The estate agent takes 7%
Yes, really. This is why most house sales in Italy these days are organised online and the estate agents are bypassed. Estate agents have more legal burdens than they do in England to protect both buyer and seller from getting ripped off, but it is cheaper, and more protective, to save on their massive fee and hire a proper lawyer instead.
Next, get the survey done by a geometra
In Italy, you must never forget that you are an outsider, whereas THEY are all related to each other, and probably having lunch together tomorrow.
As soon as you decide to buy a house, you need a report from a structural surveyor. In Italy this person is called a geometra and the report is a perizia giurata. (That is a generic term meaning a report written by professional, and stamped and signed before a government official so that the person who wrote it now has legal responsibility for its accuracy).
Italians are a bunch of scofflaws and this legal mumbo jumbo is a joke to them.
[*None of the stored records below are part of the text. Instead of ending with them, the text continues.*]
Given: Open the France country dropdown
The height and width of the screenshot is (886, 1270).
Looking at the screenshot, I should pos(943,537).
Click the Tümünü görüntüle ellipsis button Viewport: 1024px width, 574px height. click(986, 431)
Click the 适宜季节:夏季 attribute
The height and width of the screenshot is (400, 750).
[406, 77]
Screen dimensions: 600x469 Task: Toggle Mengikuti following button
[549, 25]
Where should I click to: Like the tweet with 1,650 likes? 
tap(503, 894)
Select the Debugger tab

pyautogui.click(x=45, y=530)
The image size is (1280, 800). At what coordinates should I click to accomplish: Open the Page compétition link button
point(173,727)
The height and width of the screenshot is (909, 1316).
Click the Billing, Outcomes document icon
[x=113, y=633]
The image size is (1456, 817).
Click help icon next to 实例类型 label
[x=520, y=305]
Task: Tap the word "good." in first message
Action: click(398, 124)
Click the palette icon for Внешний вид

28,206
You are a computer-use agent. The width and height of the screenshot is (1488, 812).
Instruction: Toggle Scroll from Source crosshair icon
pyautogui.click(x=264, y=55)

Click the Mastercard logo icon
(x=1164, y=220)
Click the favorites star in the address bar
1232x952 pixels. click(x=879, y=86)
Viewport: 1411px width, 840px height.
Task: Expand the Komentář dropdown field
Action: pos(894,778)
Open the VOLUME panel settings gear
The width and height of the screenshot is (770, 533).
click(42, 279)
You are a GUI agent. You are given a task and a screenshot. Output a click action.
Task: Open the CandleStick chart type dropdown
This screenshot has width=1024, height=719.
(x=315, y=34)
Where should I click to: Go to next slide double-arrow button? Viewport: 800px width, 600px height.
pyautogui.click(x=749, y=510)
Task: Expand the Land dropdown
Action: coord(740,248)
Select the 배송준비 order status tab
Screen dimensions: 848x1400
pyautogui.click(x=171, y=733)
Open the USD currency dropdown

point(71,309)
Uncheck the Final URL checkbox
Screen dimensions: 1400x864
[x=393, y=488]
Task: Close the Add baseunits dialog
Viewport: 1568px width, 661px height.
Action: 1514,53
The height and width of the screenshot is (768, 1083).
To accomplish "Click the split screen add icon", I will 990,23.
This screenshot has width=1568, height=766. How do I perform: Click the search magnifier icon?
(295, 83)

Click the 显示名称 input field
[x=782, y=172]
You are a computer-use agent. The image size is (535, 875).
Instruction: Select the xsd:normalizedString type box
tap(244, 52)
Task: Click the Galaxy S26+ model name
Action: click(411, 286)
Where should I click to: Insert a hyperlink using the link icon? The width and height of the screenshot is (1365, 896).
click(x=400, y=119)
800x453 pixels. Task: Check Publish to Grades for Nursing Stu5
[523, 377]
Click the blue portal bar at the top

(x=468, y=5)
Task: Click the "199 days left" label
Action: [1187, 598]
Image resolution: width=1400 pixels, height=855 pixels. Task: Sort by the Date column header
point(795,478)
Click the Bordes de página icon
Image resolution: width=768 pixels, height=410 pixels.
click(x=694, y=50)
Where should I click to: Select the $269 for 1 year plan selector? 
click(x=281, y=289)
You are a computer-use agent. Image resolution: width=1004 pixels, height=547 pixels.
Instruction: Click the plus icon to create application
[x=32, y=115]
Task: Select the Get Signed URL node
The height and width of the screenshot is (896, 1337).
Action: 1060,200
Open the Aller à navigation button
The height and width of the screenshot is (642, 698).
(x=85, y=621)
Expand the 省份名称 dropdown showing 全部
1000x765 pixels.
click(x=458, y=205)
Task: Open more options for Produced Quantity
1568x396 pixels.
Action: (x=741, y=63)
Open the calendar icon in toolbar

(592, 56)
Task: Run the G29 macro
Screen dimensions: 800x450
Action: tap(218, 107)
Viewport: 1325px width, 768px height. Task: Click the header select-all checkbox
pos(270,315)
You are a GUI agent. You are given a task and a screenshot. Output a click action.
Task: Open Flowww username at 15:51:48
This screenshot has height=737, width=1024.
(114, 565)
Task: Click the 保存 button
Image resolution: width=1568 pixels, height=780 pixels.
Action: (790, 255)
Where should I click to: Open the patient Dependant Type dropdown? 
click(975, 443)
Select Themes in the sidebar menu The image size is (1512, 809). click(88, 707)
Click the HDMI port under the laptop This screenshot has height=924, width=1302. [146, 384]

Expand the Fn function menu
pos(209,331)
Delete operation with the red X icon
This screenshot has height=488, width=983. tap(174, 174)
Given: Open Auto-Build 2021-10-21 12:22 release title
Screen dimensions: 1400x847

If you choose a local geometra, you need to remember that the bloke selling you the house is his cousin, or was the best man at his wedding, or has been selling him cigarettes and lottery tickets since they got out of high school, or most likely all of the above. He is going to portray that house in the best possible light in order to help his cousin/best man/Marlboro Man to sell it.
My advice is CAVEAT EMPTOR, and to choose a geometra from a different town somewhere far away.
You DO need a lawyer
Italians often buy houses without involving a lawyer at all.
One of the main reasons they do this is because they are mad. Actually, I cannot think of any other reasons.
There are many ways in which a house in Italy could land you with a shocking amount of bills and paperwork.
For example, it may have been built without planning permission and you might suddenly get a legal order to knock it down, at your own expense. (I could tell you about the friend this happened to and how many sangrias I had to buy her afterwards, but it was a trying period for us both so I shall scim over it).
For example, you could find out that it was not legally a human dwelling but listed on the land registry as, say, a slaughterhouse. Just to take a random example, I don’t know anyone this happened to. Ahem!
For example, you could find out that it didn’t have any of the legally required anti-seismic reinforcements put in. These are steel girders and so on. If this happened, you would have to pay upwards of 40,000 to retro-fit them. (In older houses this is very likely.)
For example, you could find that the previous owner of the house mortgaged it. In Italy, mortgages belong to the HOUSE not to the owner. If you buy it, that debt – possibly equal to the amount you paid to buy the house – is now YOURS.
I could go on, but, just get a lawyer.
Italians don’t specifically have conveyancing lawyers, as all their lawyers are jack-of-all-trade ones who do a bit of everything. So you may need to give your lawyer that list I have just written out, to remind them of all the things they need to check. I would also double check them yourself, too, just in case.
You the buyer have to go to a Notaio (notary) with the seller to complete. These people are responsible for making updates to the land registry, which they write in a big fat book and then transfer to online records as well.
They will suggest writing down on the land registry a sum of money that is a little fraction of what you actually paid for the house. This is so that you will pay less stamp duty. It is up to you if you decide to go along with this or not, as it is your money. As far as I know, virtually everyone does do it.
Moving into Italian houses is the fun part. They have mobile escalators to raise and shove your sofa through the upstairs windows. They use those little firemen’s crane things to carry your wardrobe up to the roof terrace.
And then, when you offer them all spaghetti for lunch, they actually wire up your new oven AND intervene in the cooking to make sure the food tastes decent.